--- START Source excerpt ---

Automate Safari Webarchives via Command Line Easily

BYMark Howell 1 years ago9 MINS READ
Automate Safari Webarchives via Command Line Easily

Today in Edworking News, we want to talk about creating a Safari webarchive from the command line. Recently, I’ve been trying to create a local archive of my bookmarked web pages. I already have tools to take screenshots, and I love them as a way to take quick snapshots and skim the history of a site. But bitmap images aren’t a great archival representation of a website. What if I also want to save the HTML, CSS, and JavaScript and keep an interactive copy of the page?
There are lots of tools in this space; for my personal stuff, I’ve come to like Safari webarchives. There are several reasons I find them appealing: Each saved web page is stored as a single file. Each file includes the entire content of the page, and a single file per web page is pretty manageable. I can create backups, keep multiple copies, and so on. I can easily add pages to my archive that can’t be crawled from the public web. Lots of the modern web is locked behind paywalls, login screens, and interstitial modals that are difficult for automated crawlers to get past. It’s much easier for me to get through them as a human using Safari as my default browser. Once I have a page open, I can save it as a webarchive with the File > Save As… menu item.

--- END Source excerpt ---
--- START Data lines ---

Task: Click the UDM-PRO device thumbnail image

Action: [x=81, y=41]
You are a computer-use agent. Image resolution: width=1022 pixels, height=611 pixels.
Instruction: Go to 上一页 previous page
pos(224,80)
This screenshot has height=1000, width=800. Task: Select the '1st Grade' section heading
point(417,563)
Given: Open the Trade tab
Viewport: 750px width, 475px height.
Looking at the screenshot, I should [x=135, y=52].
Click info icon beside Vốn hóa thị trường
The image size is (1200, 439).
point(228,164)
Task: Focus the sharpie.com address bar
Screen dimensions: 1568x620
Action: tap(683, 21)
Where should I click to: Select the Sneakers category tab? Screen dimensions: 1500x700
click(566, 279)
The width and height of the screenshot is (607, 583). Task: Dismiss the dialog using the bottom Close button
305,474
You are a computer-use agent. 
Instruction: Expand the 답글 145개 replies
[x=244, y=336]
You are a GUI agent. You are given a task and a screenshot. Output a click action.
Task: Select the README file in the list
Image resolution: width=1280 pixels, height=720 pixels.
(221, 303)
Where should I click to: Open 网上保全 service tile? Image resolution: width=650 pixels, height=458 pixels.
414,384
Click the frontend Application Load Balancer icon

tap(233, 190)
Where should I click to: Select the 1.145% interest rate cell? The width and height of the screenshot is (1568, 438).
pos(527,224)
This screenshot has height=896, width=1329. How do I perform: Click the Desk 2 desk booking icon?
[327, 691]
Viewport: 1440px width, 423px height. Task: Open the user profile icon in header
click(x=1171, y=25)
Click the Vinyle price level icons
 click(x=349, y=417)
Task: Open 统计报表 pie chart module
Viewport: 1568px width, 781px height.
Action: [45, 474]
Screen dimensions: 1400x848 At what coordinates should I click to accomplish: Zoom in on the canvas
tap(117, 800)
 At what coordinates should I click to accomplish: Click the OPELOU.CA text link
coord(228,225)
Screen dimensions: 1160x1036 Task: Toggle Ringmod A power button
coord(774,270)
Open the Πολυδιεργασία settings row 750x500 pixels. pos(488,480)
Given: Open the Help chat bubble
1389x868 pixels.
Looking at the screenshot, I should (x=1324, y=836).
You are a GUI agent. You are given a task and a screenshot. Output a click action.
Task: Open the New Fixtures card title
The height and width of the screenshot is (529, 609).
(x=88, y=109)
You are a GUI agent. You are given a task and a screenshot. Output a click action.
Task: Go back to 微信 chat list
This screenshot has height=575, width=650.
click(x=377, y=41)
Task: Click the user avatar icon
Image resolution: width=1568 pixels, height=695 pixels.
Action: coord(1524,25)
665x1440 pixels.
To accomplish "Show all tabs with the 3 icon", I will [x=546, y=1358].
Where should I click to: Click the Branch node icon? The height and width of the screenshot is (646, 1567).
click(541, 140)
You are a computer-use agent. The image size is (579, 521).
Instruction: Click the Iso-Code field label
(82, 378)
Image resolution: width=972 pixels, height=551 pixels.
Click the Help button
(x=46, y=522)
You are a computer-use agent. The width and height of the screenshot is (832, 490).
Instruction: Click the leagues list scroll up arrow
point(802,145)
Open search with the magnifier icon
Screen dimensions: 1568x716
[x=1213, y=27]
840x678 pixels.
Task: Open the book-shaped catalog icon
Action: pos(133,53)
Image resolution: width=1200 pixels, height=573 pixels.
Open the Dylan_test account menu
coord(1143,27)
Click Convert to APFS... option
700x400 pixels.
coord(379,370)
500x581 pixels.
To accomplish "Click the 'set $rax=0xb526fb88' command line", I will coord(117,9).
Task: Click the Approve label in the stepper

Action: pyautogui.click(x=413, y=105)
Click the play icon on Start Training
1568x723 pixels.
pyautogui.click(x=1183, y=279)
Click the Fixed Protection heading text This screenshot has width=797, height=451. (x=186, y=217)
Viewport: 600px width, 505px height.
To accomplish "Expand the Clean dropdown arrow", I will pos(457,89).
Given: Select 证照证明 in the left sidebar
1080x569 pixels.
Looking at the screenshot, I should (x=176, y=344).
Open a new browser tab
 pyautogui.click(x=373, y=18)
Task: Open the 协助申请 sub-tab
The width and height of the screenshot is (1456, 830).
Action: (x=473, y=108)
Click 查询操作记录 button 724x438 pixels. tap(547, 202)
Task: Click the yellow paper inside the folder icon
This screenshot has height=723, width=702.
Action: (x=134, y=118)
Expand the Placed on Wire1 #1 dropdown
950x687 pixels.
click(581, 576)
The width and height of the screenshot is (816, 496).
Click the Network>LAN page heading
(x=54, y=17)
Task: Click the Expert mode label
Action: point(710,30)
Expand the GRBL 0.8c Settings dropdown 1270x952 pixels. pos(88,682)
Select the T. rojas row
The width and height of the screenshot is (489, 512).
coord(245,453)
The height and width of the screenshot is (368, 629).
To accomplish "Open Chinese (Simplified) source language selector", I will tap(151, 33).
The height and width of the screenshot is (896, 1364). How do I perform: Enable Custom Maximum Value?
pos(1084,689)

--- END Data lines ---

* [Set of tasks]
(a) In the Safari webarchive article, which menu item is used to save an open page as a webarchive?
(b) Return the entries from their first line through the line containing "tap(233, 190)", inclusive, reproducing each line unchanged.
The entries are unrelated to the Safari webarchive article.

* [Solutions to the exercise]
(a) File > Save As…

(b)
Task: Click the UDM-PRO device thumbnail image

Action: [x=81, y=41]
You are a computer-use agent. Image resolution: width=1022 pixels, height=611 pixels.
Instruction: Go to 上一页 previous page
pos(224,80)
This screenshot has height=1000, width=800. Task: Select the '1st Grade' section heading
point(417,563)
Given: Open the Trade tab
Viewport: 750px width, 475px height.
Looking at the screenshot, I should [x=135, y=52].
Click info icon beside Vốn hóa thị trường
The image size is (1200, 439).
point(228,164)
Task: Focus the sharpie.com address bar
Screen dimensions: 1568x620
Action: tap(683, 21)
Where should I click to: Select the Sneakers category tab? Screen dimensions: 1500x700
click(566, 279)
The width and height of the screenshot is (607, 583). Task: Dismiss the dialog using the bottom Close button
305,474
You are a computer-use agent. 
Instruction: Expand the 답글 145개 replies
[x=244, y=336]
You are a GUI agent. You are given a task and a screenshot. Output a click action.
Task: Select the README file in the list
Image resolution: width=1280 pixels, height=720 pixels.
(221, 303)
Where should I click to: Open 网上保全 service tile? Image resolution: width=650 pixels, height=458 pixels.
414,384
Click the frontend Application Load Balancer icon

tap(233, 190)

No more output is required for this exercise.